The fact that the British consort, Phantasm (Laurence Dreyfus, treble viol, director; Emilia Benjamin, treble viol, tenor viol; Jonathan Manson, tenor viol; Mikko Perkola, bass viol), which was founded in 1994 by Laurence Dreyfus, is one of the most respected ensembles of its kind is one reason to prize this CD. That it comes on an SACD with the excellent sound quality we are used to from Linn is another. But what really counts is the happy extent to which these factors work in the service of exposing us to the music of one of the less well-known English Renaissance composers, John Ward, who lived from around 1589 to 1638.
With royal connections, an Italianophile and collector of instruments, the powerful aristocrat Sir Henry Fanshawe was a good patron for John Ward to be attached to. Ward joined the Fanshawe household in 1607, after some time as a chorister at Canterbury Cathedral. Himself an accomplished and probably quite ambitious "gentleman" composer, Ward responded energetically, yet with originality and integrity, to the current vogue for "verse anthems".
Essentially an anglicized fusion of the native viol fantasia with the madrigal, this genre had a brief but colorful history. Some of the words of Ward's anthems (This is a joyful, happy holy day [tr.13], for instance) reflect events in the life of Fanshawe's own patron, Henry Stuart, the Prince of Wales. Yet the music has broad appeal, is self-aware enough to hold its own regardless of the circumstances of its composition is a universal tendency. In this case the celebration is of another's success – the investiture of Henry in 1610. And these singers achieve that broader emotional communication by enunciation and articulation which do not explicitly attempt to persuade or convince.
There is, in other words, a studied neutrality, a sense that the music has been available to us, valid and of unquestioned dependability for a long time. It never lacks freshness or a degree of spontaneity. There are moments of climax (towards the middle of the second Prayer is an endless chain [tr.7], for example). Yet the slightly subdued and authoritative way in which they are approached by these singers allows the contrast with more reflective moments to be all the more effective.
Such passages are really quite impressive for their fullness, richness of texture and at times sheer volume. This is consort music. But it's consort music of power and self-confidence, neither overtly twining or sinuous; nor in any way tentative or exploratory. These works are thought to have been composed in the short span of years between 1609 and 1616. Remember that Shakespeare had Pericles, Cymbeline, The Winter's Tale and The Tempest and Cervantes Don Quixote at this time; and that the influence of Palestrina and Lassus was at its height and it's not surprising that music of such penetration, melodic and harmonic wealth – not to mention such beauty – seems to have come so easily from Ward.

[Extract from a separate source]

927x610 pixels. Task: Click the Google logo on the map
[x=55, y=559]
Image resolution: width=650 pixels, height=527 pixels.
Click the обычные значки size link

And Phantasm and the Magdalen Choir seem almost to tap into the same well as Ward did: we hear them seeming to stand behind the unfolding ideas which Ward so fluently and confidently expresses, needing to supply it with only a tiny momentum of their own at four hundred years' distance. At the same time, what we hear on this CD is self-standing; there's no sense that we're taking part in a "reconstruction". This music speaks for itself in every way.

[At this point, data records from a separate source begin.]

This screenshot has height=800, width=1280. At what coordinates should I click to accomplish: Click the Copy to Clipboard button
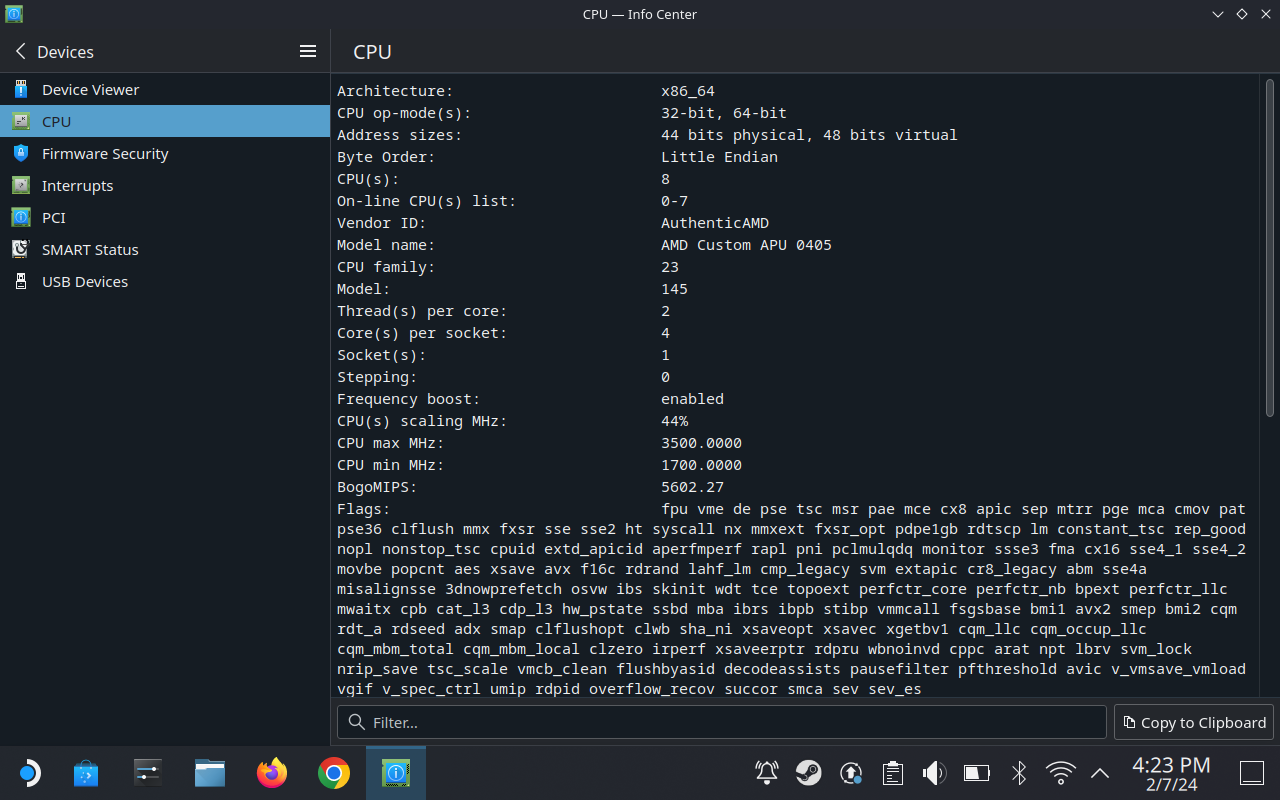[x=1194, y=722]
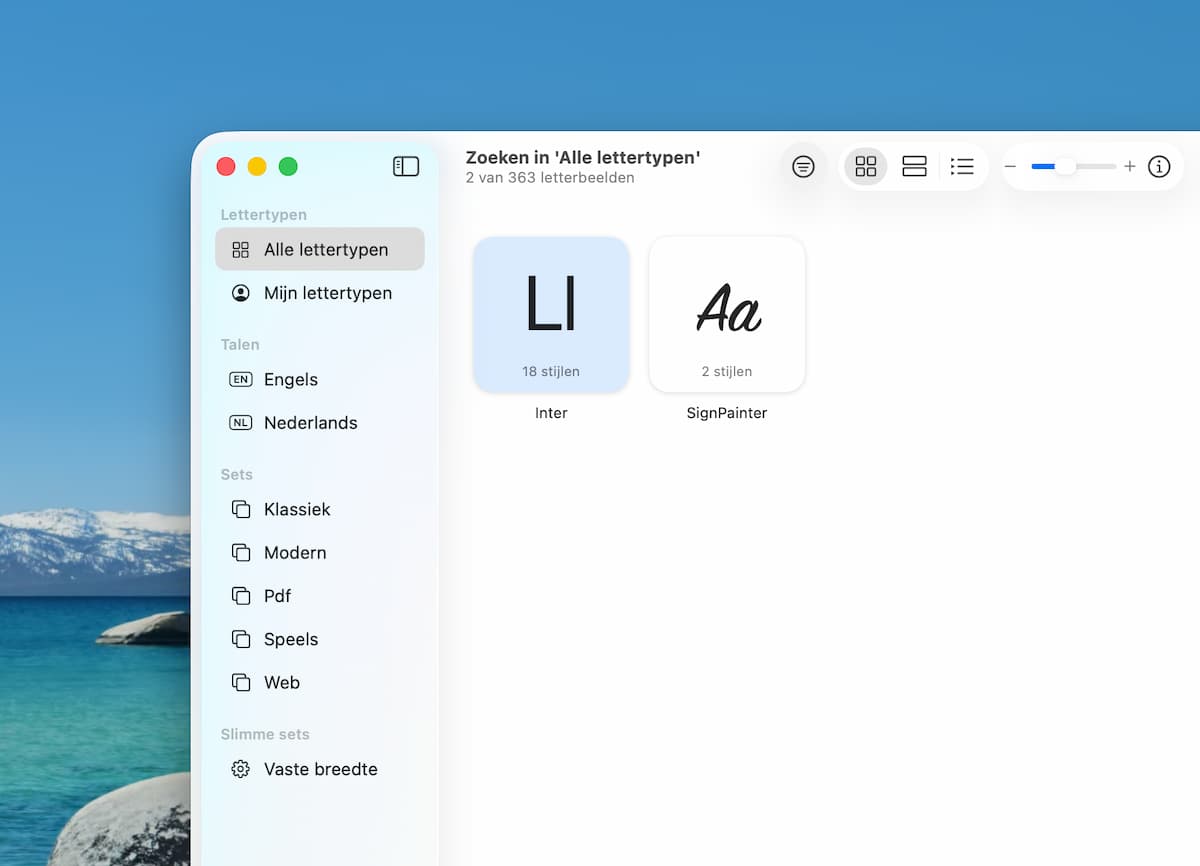Switch to list view

(962, 167)
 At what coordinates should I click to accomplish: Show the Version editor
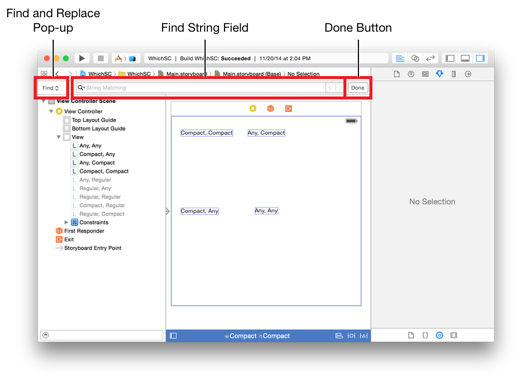pyautogui.click(x=430, y=58)
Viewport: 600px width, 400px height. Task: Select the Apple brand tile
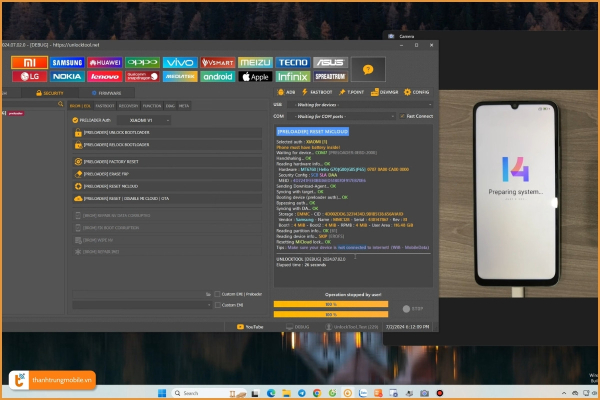256,76
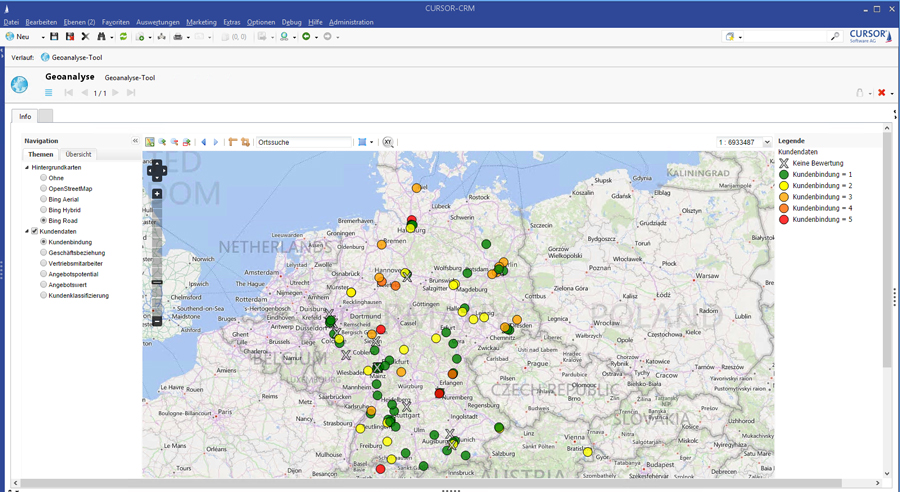Click into the Ortssuche search field
Screen dimensions: 900x492
point(303,142)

As the individual singers (soloists are drawn fron the Magdalen Choir) project the variety of emotions, statements and inferences which resonate throughout Ward's varied and persuasive writing, they delight in the strength of that writing. Yet not in any way that makes it "iconic" or "exemplary". Rather, they communicate the very sentiments and concepts to which Ward himself responded. This is just as it should be.
Needless to say, almost, the technical accomplishment of both instrumentalists and singers is excellent and enduring. The arrangement of almost alternating instrumental fantasies and accompanied anthems works well. Though not because either Ward's inventiveness, or the resources on which the performers draw are even remotely plumbed. But because almost because such a program seems designed to tease us into wanting more of this under-rated composer.
The acoustic (that of the Chapel of Magdelen College, Oxford) is excellent. Perhaps less resonant than one would expect, it allows concentration on the words and instruments, rather than any sense of a performance. Closely miked, the singers communicate directly with us, rather than declaim. Dreyfus' notes in the booklet, which also contains the full texts (for the anthems numbers 2, 4, 6, 7, 9, 11 and 13), as well as background on the performers, are helpful and reference the editions used, as well as the Viola da Gamba Society's (VDGS), thematic index of the works.
After hearing these wonderful anthems and Fantasies you may marvel that there is only one other CD available devoted exclusively to the music of Ward – also by Phantasm (Linn CKD339). Both can be recommended without hesitation. Ward should be more widely known and appreciated. This work by Dreyfus and his consort make an admirable contribution.